» EXCERPT:
┄┄┄┄┄┄
- Born: c. 1860 Virginia
- Died: July 1, 1933 Washington, D.C., U.S.
- Occupation(s): Journalist, Clerk

= Walter J. Singleton =

American journalist and civil servant (1860–1933)

Walter J. Singleton was a significant African American journalist, civil rights advocate, and government clerk, particularly active during the late 19th and early 20th centuries. He was born around 1860 in Virginia and later moved to Omaha, Nebraska, where he made his mark as a journalist and editor for Omaha Progress, a prominent Black-owned newspaper. Singleton’s work focused on addressing racial and social issues of his time, giving a voice to African Americans and highlighting their struggles and achievements. His involvement in the Afro-American League, a forerunner to the NAACP, underscores his commitment to racial equality; through this organization, Singleton worked to promote the rights and welfare of African Americans.
┄┄┄┄┄┄
» TO-DO LIST:
1. Rewrite the Walter J. Singleton biography between "- Occupation(s): Journalist, Clerk" and "of African Americans.", inclusive, changing "government clerk" to "civil servant".
2. In the Walter J. Singleton biography, what does his involvement in the Afro-American League show, and what did he do through that organization?
3. According to the Walter J. Singleton biography, which newspaper did Singleton work for as a journalist and editor in Omaha?
The data that follows comes from a separate source, not from the Walter J. Singleton biography.

» DATA:
┄┄┄┄┄┄
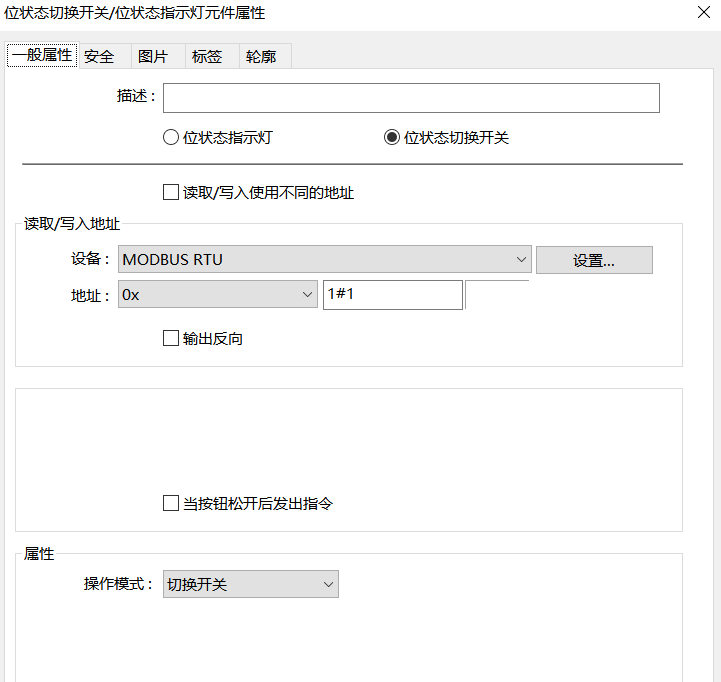Close the element properties dialog
721x682 pixels.
702,13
┄┄┄┄┄┄
» TASK-BY-TASK SOLUTIONS:
1.
- Occupation(s): Journalist, Clerk

= Walter J. Singleton =

American journalist and civil servant (1860–1933)

Walter J. Singleton was a significant African American journalist, civil rights advocate, and civil servant, particularly active during the late 19th and early 20th centuries. He was born around 1860 in Virginia and later moved to Omaha, Nebraska, where he made his mark as a journalist and editor for Omaha Progress, a prominent Black-owned newspaper. Singleton’s work focused on addressing racial and social issues of his time, giving a voice to African Americans and highlighting their struggles and achievements. His involvement in the Afro-American League, a forerunner to the NAACP, underscores his commitment to racial equality; through this organization, Singleton worked to promote the rights and welfare of African Americans.

2. His involvement in the Afro-American League, a forerunner to the NAACP, underscores his commitment to racial equality. Through this organization, he worked to promote the rights and welfare of African Americans.

3. Omaha Progress, a prominent Black-owned newspaper.